Outro fator é a quantidade considerável de pesca ilegal na zona, normalmente realizada por pequenas embarcações muito perto da costa que, “além de prejudicar os pescadores que desenvolvem a sua atividade de acordo com a lei, por ser muito costeira, também ocasiona alguma mortalidade de boto”.

Catarina Eira considera crucial que se aprove a classificação como Sítio de Importância Comunitária (uma figura de proteção ambiental da Rede Natura 2000) da zona marinha entre a Praia da Maceda (Ovar) e a Praia da Vieira (Leiria), pela abundância de botos que alberga.

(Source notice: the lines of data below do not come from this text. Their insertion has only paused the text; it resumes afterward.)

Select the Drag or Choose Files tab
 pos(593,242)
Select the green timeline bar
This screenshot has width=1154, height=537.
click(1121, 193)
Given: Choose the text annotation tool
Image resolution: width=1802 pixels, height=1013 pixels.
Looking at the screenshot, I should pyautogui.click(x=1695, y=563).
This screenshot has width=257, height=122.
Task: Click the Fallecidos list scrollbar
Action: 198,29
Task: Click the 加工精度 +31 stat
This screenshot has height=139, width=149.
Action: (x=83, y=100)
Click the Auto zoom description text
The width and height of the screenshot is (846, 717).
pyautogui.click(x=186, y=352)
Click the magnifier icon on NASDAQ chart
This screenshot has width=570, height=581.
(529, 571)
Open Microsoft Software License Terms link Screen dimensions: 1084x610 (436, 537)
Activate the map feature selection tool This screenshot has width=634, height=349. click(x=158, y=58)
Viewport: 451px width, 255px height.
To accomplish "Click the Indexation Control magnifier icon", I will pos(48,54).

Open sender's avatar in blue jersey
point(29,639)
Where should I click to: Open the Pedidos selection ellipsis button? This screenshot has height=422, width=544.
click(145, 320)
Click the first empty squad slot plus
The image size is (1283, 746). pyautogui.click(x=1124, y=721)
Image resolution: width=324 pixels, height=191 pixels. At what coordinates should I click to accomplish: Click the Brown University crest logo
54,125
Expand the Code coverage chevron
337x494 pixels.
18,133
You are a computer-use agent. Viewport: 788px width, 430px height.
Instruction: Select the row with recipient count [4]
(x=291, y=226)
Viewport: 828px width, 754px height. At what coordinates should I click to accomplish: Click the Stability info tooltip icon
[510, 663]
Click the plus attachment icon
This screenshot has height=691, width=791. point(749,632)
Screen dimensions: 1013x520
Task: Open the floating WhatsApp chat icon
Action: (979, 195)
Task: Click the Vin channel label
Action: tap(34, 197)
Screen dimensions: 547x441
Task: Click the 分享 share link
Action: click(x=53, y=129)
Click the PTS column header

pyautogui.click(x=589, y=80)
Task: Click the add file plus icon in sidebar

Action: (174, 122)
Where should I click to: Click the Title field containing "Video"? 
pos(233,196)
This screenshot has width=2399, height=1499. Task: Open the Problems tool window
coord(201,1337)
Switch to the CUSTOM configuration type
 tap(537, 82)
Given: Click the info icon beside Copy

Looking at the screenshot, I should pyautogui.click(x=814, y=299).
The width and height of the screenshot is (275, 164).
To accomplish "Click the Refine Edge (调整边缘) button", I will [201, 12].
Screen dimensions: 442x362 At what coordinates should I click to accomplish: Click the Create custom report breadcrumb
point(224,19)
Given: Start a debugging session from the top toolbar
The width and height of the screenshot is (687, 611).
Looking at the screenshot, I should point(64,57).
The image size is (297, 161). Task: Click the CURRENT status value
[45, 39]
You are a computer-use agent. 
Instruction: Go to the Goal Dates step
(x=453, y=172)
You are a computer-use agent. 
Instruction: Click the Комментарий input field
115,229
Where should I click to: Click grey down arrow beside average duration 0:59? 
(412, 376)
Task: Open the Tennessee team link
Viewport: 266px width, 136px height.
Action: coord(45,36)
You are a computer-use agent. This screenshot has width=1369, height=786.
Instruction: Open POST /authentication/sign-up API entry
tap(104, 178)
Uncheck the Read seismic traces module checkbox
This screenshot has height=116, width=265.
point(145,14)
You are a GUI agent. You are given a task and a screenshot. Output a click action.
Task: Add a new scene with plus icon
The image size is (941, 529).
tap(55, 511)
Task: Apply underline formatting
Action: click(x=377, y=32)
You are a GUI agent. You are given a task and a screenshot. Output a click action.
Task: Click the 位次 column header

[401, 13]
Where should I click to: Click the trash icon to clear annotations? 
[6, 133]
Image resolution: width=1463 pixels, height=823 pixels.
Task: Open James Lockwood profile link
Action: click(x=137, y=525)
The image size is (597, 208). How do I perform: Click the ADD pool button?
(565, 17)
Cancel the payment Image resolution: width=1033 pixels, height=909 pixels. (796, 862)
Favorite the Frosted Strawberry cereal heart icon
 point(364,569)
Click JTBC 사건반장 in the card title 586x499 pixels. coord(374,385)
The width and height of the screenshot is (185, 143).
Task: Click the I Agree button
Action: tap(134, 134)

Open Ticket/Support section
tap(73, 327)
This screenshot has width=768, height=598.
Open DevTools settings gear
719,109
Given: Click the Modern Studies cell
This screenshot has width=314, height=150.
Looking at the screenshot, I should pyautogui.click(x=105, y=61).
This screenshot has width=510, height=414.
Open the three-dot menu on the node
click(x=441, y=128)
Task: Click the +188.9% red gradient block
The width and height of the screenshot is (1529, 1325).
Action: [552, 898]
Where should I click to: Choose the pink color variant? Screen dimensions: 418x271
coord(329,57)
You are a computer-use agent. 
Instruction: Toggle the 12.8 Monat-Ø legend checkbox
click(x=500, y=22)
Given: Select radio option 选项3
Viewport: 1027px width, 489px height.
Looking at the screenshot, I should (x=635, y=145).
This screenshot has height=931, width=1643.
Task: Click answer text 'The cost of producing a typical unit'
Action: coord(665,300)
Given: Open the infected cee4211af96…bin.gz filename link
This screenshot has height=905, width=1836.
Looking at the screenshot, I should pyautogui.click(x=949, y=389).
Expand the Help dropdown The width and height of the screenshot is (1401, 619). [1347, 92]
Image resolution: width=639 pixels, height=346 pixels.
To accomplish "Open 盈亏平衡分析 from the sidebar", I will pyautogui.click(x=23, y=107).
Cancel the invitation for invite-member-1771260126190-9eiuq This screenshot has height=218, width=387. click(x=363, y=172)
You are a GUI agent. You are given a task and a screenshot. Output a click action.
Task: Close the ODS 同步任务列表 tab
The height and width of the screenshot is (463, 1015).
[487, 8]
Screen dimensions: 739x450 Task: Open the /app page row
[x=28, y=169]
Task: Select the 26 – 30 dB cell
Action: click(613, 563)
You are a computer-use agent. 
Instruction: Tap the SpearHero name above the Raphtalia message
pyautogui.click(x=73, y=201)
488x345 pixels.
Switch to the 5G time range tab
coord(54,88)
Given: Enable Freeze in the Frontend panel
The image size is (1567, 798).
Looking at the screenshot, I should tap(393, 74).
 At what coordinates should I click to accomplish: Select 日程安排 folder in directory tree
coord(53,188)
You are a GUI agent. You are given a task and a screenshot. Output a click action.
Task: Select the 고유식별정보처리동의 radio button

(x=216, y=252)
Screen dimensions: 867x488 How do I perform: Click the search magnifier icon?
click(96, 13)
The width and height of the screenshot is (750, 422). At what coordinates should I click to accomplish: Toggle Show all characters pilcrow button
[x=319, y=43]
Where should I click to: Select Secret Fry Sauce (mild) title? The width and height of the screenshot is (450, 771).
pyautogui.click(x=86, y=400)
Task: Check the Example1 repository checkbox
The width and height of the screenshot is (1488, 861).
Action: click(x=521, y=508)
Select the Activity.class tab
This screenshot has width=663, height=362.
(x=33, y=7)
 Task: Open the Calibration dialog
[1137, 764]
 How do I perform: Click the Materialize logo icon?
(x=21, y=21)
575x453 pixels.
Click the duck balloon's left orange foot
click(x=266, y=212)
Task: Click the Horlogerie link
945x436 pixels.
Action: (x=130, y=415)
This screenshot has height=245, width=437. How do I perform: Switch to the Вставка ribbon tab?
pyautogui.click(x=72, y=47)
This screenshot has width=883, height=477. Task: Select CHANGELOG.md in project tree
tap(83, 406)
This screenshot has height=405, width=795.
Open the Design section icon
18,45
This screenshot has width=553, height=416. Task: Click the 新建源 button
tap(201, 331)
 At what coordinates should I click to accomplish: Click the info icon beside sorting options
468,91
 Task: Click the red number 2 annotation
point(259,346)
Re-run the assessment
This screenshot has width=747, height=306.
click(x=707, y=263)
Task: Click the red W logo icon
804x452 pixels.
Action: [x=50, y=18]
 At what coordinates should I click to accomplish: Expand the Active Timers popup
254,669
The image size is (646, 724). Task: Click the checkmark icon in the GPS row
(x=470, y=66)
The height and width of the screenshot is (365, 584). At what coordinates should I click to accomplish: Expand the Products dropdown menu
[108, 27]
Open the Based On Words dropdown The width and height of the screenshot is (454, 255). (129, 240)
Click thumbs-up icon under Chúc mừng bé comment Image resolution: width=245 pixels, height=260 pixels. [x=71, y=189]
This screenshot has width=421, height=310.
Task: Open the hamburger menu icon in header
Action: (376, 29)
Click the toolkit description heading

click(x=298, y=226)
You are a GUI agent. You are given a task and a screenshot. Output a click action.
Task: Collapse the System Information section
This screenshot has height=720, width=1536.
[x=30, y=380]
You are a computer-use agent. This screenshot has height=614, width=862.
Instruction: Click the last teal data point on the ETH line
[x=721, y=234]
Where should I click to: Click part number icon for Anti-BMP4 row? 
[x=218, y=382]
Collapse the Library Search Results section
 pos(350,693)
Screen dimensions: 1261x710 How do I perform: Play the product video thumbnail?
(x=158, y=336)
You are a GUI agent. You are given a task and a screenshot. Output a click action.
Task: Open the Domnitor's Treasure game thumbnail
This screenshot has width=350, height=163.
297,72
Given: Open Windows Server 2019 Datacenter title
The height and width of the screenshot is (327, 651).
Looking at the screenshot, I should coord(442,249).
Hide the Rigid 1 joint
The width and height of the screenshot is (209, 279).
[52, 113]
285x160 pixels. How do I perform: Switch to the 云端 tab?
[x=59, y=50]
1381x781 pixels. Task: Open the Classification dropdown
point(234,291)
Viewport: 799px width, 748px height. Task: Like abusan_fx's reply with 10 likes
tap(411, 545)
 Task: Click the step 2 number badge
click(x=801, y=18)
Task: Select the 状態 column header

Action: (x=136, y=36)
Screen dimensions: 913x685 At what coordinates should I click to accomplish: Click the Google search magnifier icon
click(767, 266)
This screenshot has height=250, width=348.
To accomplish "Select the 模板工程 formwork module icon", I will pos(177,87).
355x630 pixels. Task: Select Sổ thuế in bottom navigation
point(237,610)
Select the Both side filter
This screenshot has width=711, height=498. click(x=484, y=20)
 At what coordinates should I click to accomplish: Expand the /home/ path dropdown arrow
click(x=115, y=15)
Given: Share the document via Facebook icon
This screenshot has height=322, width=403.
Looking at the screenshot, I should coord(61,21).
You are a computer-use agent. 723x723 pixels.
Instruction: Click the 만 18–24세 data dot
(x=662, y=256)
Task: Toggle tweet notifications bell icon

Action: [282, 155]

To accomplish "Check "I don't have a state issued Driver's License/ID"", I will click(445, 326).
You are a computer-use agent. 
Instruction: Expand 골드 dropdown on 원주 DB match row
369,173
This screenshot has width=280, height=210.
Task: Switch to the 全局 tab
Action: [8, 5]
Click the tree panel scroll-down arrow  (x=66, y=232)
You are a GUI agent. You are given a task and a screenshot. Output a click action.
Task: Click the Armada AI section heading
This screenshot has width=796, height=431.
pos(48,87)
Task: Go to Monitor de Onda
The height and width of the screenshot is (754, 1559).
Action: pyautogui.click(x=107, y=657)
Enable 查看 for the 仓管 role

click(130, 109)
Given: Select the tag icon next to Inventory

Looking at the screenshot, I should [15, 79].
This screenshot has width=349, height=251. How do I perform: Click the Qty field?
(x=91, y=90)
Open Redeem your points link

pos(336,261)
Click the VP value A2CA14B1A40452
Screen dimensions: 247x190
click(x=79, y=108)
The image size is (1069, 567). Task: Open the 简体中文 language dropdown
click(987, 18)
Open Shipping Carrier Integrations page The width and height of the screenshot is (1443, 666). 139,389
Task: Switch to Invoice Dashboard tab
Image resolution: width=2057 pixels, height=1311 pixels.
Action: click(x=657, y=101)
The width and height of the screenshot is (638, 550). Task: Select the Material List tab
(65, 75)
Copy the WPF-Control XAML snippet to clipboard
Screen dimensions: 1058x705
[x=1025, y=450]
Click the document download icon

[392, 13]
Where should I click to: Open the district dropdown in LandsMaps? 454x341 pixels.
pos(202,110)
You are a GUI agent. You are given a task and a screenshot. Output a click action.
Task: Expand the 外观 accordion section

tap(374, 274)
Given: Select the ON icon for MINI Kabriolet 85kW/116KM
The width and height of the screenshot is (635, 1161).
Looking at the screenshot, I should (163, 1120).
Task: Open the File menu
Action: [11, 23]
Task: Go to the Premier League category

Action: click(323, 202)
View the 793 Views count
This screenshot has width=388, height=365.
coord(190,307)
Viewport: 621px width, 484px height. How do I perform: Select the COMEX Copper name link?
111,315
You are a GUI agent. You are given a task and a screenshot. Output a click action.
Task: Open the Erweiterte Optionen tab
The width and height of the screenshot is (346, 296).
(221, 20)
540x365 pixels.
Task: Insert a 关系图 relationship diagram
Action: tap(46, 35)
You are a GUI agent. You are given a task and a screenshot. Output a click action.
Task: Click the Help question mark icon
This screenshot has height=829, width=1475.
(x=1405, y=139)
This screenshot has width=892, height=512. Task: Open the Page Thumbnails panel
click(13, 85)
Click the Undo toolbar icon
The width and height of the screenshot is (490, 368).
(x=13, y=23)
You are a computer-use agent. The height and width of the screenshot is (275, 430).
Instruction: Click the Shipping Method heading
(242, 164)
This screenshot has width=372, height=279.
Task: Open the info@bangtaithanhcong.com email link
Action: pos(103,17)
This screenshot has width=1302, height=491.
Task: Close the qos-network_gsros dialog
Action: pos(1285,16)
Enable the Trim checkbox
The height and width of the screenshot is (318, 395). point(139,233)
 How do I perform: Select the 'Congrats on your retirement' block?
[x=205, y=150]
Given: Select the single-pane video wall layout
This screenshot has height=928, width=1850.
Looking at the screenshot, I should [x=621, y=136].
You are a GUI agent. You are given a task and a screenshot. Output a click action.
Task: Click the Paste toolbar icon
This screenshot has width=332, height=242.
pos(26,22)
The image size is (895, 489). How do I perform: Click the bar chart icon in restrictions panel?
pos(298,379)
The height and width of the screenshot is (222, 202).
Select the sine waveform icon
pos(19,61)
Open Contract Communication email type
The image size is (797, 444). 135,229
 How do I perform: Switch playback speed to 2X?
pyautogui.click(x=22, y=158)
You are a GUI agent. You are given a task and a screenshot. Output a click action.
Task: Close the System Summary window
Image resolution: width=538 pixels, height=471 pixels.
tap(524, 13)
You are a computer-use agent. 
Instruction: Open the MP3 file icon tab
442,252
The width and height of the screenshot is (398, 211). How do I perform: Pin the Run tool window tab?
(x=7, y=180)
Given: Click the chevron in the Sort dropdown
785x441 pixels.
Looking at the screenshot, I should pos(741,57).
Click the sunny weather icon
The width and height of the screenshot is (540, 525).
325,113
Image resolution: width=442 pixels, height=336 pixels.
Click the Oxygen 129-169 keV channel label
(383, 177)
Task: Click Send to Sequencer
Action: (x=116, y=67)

Graças à consciencialização e colaboração dos pescadores, a equipa do projeto LIFE marpro conseguiu testar diferentes artes de pesca e materiais de redes, para perceber o que poderia diminuir o número de capturas acidentais. Foi assim que descobriram que uma das soluções mais eficazes é o uso de “pingers”, pequenos aparelhos eletrónicos que se fixam às redes de pesca e que emitem um som que avisa os cetáceos sobre a presença da rede, embora seja ainda uma tecnologia cara.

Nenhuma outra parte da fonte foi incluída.